• What to do:
Please return each line of the items below that contains the string "width". Copy those lines whole, and treat case as significant.

%%

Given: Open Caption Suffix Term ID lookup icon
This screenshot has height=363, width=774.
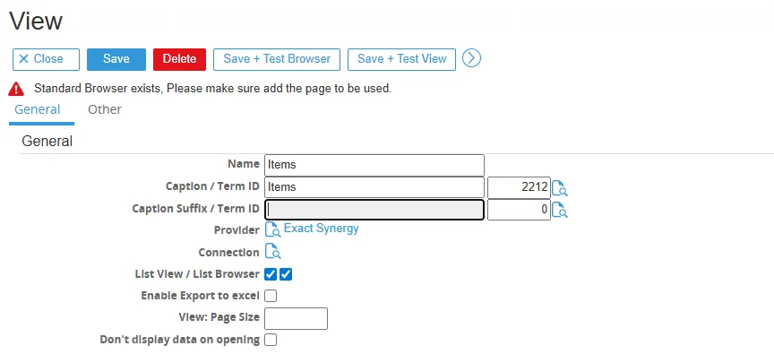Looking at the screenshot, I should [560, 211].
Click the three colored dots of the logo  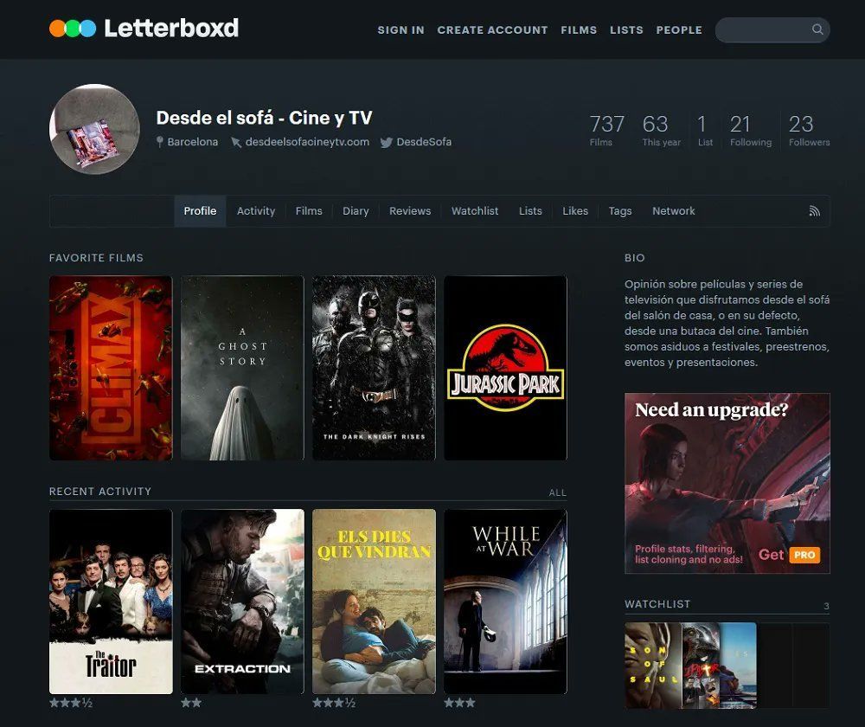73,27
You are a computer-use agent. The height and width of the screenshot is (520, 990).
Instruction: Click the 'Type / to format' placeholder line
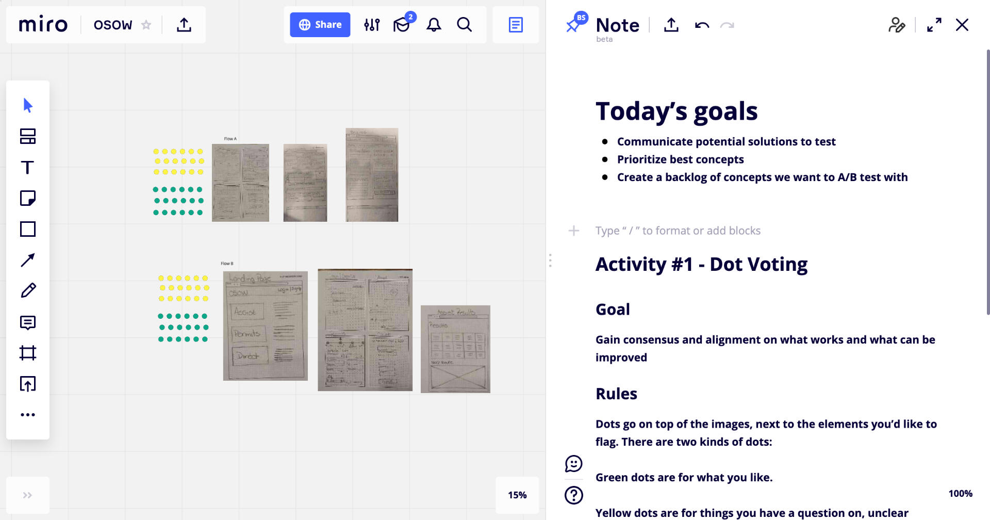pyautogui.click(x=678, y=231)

%%

• Finished answer:
This screenshot has height=363, width=774.
You are a computer-use agent. The height and width of the screenshot is (520, 990).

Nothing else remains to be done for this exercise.